Now, the disgusting little creep is on trial, and his attorney is trying to say that although his actions are disgusting, they’re not a crime because they’re under free speech. How does that even work in a place that has a law against aiding in or advising suicide? Telling people “hanging is the best way, this is how you position the rope” is advising suicide, yes? Do you have to be sitting beside the person? How come because it was across the net, it’s so much harder to understand?
I have three problems with the defence’s attempt to save this pathetic human being from meeting up with Bubba. First, the attorney says that he did not imminently incite these people to kill themselves. Next, he says that the people he spoke to about this were already thinking about it, so you can’t blame him for doing what they were already thinking about doing. The final crock is to say that they were the ones who ultimately did the deed. How did his attorney put it? “There needs to be some respect for the autonomy of these two individuals.”
First off, um, one of the people who killed themselves did it two hours after her last communication with this guy, a communication that I’m sure was full of instructions on how to end it all. It’s not like she waited a month after talking to him. I know it didn’t happen five minutes after, but the person had to get to the bridge and jump, so I don’t know how long that would have taken. It seems pretty immediate to me.
Next, Of course he spoke to people who were already thinking about killing themselves. If I met up with someone who said “Hey, I was an ER nurse and I’ve seen lots of suicides go wrong. If you’re going to do yourself in, you should hang yourself. I’ll tell you what kind of rope you should get. Why don’t you do it next week and we can do it together over the net?” I would think they were on crack and promptly walk away. Why? Because I have no desire to take my own life.
Every fraudster under the sun targets his/her victims because s/he has a feeling that this one will make a good mark. They’re either vulnerable, stupid, or both. It doesn’t make their frauds any less criminal.

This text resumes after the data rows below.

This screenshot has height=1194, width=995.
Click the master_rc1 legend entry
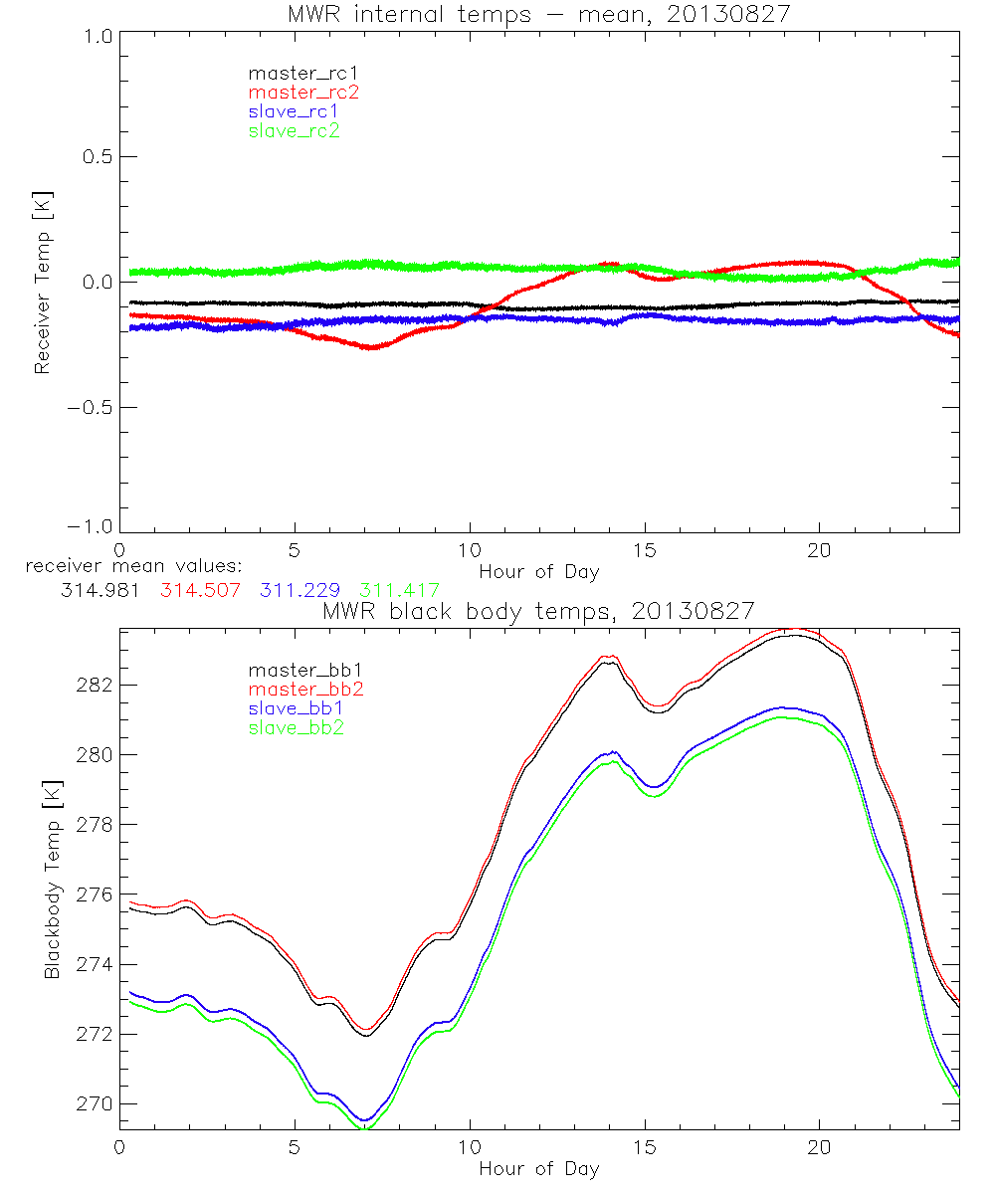[x=294, y=73]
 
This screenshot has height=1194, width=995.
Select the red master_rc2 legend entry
[x=294, y=93]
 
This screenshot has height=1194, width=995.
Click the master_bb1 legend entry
[x=299, y=671]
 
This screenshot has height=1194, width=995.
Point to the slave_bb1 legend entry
[x=296, y=709]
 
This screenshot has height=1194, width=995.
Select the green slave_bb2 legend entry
[x=296, y=728]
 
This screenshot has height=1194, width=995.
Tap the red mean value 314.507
[x=194, y=590]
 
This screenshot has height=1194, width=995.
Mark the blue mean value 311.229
[x=297, y=590]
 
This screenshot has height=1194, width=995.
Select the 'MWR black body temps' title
[x=538, y=610]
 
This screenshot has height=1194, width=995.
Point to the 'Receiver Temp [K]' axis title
[x=42, y=283]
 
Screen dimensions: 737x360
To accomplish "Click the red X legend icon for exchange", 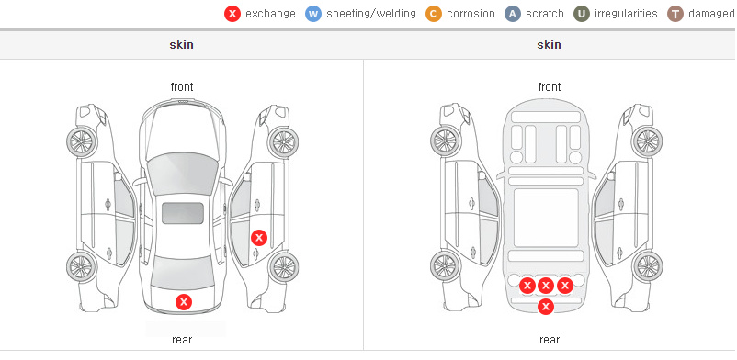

And finally, in every other case of fraud, the person willingly hands over their money or whatever the con artist is after. The con artist doesn’t have a gun to their head. If he did, it wouldn’t be a con job, it would be a robbery. So do we have to have some respect for the autonomy of the defrauded? Is fraud suddenly not a crime because people gave whatever they gave the fraudster of their own free will? Sure it was under false pretenses, but they still did it with no duress.
I would never say that a person who commits suicide had no part in the decision to end their life. Of course, at the end of it all, the only one who can save you is you. But there is no reason why what this guy did shouldn’t be a crime. He lied to these people, conning them into thinking he was going to do it too, and helping them plan it. When there is a law against aiding in or advising someone in committing suicide, this seems like a no-brainer.
The judge has 20 days to think this over. I hope he agrees with me.